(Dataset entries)
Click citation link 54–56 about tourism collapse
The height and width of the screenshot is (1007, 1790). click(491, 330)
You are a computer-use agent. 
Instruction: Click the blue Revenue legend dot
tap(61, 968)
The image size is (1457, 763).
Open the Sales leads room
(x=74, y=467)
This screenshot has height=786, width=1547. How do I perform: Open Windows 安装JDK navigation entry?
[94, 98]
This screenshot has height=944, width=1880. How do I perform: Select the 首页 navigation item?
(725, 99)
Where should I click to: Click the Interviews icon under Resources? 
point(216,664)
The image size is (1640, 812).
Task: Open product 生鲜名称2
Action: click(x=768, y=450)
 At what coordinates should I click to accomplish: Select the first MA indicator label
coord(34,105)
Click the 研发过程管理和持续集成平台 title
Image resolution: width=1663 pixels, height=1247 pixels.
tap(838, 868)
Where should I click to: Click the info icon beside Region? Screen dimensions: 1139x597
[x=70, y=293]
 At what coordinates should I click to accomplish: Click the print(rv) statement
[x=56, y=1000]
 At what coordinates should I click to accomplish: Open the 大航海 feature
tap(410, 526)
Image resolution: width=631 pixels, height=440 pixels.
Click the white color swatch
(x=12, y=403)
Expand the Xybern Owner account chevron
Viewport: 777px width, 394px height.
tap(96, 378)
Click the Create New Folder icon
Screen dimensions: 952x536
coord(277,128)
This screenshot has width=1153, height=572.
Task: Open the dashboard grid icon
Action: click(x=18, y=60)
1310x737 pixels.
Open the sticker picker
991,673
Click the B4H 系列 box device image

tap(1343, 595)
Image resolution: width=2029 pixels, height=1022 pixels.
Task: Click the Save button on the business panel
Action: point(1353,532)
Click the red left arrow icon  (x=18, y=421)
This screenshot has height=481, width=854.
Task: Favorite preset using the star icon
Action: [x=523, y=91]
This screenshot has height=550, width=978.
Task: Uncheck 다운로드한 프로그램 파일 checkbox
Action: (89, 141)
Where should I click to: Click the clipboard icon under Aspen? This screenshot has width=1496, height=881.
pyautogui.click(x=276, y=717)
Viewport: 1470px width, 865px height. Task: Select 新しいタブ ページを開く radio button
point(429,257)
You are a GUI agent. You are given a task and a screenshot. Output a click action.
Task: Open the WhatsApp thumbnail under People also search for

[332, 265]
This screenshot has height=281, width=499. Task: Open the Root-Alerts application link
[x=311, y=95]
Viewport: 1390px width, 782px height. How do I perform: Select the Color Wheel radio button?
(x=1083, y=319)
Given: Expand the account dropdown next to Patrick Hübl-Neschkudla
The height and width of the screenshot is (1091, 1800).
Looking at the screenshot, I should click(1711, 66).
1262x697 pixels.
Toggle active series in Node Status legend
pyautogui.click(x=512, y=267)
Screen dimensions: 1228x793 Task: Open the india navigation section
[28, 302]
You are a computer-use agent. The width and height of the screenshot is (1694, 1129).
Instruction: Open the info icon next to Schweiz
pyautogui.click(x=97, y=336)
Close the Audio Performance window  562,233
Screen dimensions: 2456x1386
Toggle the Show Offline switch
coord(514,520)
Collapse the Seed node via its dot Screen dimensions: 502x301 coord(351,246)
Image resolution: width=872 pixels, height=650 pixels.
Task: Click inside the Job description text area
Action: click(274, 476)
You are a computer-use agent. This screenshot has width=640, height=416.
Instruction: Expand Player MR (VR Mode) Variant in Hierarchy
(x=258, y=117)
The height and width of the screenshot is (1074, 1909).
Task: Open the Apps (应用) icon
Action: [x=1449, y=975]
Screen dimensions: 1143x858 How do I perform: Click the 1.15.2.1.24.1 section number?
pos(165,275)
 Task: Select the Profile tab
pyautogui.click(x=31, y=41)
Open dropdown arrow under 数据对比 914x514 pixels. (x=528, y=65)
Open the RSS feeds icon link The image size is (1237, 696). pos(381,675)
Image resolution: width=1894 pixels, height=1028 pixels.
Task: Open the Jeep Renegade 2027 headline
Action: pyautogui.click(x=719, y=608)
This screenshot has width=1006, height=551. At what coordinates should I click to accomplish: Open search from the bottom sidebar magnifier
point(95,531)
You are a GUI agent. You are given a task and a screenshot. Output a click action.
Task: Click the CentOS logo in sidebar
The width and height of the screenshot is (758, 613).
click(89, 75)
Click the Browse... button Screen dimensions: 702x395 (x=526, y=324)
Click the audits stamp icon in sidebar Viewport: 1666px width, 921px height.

(Problem details):
Copy every record verbatim.

(Response box):
Click citation link 54–56 about tourism collapse
The height and width of the screenshot is (1007, 1790). click(491, 330)
You are a computer-use agent. 
Instruction: Click the blue Revenue legend dot
tap(61, 968)
The image size is (1457, 763).
Open the Sales leads room
(x=74, y=467)
This screenshot has height=786, width=1547. How do I perform: Open Windows 安装JDK navigation entry?
[94, 98]
This screenshot has height=944, width=1880. How do I perform: Select the 首页 navigation item?
(725, 99)
Where should I click to: Click the Interviews icon under Resources? 
point(216,664)
The image size is (1640, 812).
Task: Open product 生鲜名称2
Action: click(x=768, y=450)
 At what coordinates should I click to accomplish: Select the first MA indicator label
coord(34,105)
Click the 研发过程管理和持续集成平台 title
Image resolution: width=1663 pixels, height=1247 pixels.
tap(838, 868)
Where should I click to: Click the info icon beside Region? Screen dimensions: 1139x597
[x=70, y=293]
 At what coordinates should I click to accomplish: Click the print(rv) statement
[x=56, y=1000]
 At what coordinates should I click to accomplish: Open the 大航海 feature
tap(410, 526)
Image resolution: width=631 pixels, height=440 pixels.
Click the white color swatch
(x=12, y=403)
Expand the Xybern Owner account chevron
Viewport: 777px width, 394px height.
tap(96, 378)
Click the Create New Folder icon
Screen dimensions: 952x536
coord(277,128)
This screenshot has width=1153, height=572.
Task: Open the dashboard grid icon
Action: click(x=18, y=60)
1310x737 pixels.
Open the sticker picker
991,673
Click the B4H 系列 box device image

tap(1343, 595)
Image resolution: width=2029 pixels, height=1022 pixels.
Task: Click the Save button on the business panel
Action: point(1353,532)
Click the red left arrow icon  (x=18, y=421)
This screenshot has height=481, width=854.
Task: Favorite preset using the star icon
Action: [x=523, y=91]
This screenshot has height=550, width=978.
Task: Uncheck 다운로드한 프로그램 파일 checkbox
Action: (89, 141)
Where should I click to: Click the clipboard icon under Aspen? This screenshot has width=1496, height=881.
pyautogui.click(x=276, y=717)
Viewport: 1470px width, 865px height. Task: Select 新しいタブ ページを開く radio button
point(429,257)
You are a GUI agent. You are given a task and a screenshot. Output a click action.
Task: Open the WhatsApp thumbnail under People also search for

[332, 265]
This screenshot has height=281, width=499. Task: Open the Root-Alerts application link
[x=311, y=95]
Viewport: 1390px width, 782px height. How do I perform: Select the Color Wheel radio button?
(x=1083, y=319)
Given: Expand the account dropdown next to Patrick Hübl-Neschkudla
The height and width of the screenshot is (1091, 1800).
Looking at the screenshot, I should click(1711, 66).
1262x697 pixels.
Toggle active series in Node Status legend
pyautogui.click(x=512, y=267)
Screen dimensions: 1228x793 Task: Open the india navigation section
[28, 302]
You are a computer-use agent. The width and height of the screenshot is (1694, 1129).
Instruction: Open the info icon next to Schweiz
pyautogui.click(x=97, y=336)
Close the Audio Performance window  562,233
Screen dimensions: 2456x1386
Toggle the Show Offline switch
coord(514,520)
Collapse the Seed node via its dot Screen dimensions: 502x301 coord(351,246)
Image resolution: width=872 pixels, height=650 pixels.
Task: Click inside the Job description text area
Action: click(274, 476)
You are a computer-use agent. This screenshot has width=640, height=416.
Instruction: Expand Player MR (VR Mode) Variant in Hierarchy
(x=258, y=117)
The height and width of the screenshot is (1074, 1909).
Task: Open the Apps (应用) icon
Action: [x=1449, y=975]
Screen dimensions: 1143x858 How do I perform: Click the 1.15.2.1.24.1 section number?
pos(165,275)
 Task: Select the Profile tab
pyautogui.click(x=31, y=41)
Open dropdown arrow under 数据对比 914x514 pixels. (x=528, y=65)
Open the RSS feeds icon link The image size is (1237, 696). pos(381,675)
Image resolution: width=1894 pixels, height=1028 pixels.
Task: Open the Jeep Renegade 2027 headline
Action: pyautogui.click(x=719, y=608)
This screenshot has width=1006, height=551. At what coordinates should I click to accomplish: Open search from the bottom sidebar magnifier
point(95,531)
You are a GUI agent. You are given a task and a screenshot. Output a click action.
Task: Click the CentOS logo in sidebar
The width and height of the screenshot is (758, 613).
click(89, 75)
Click the Browse... button Screen dimensions: 702x395 (x=526, y=324)
Click the audits stamp icon in sidebar Viewport: 1666px width, 921px height.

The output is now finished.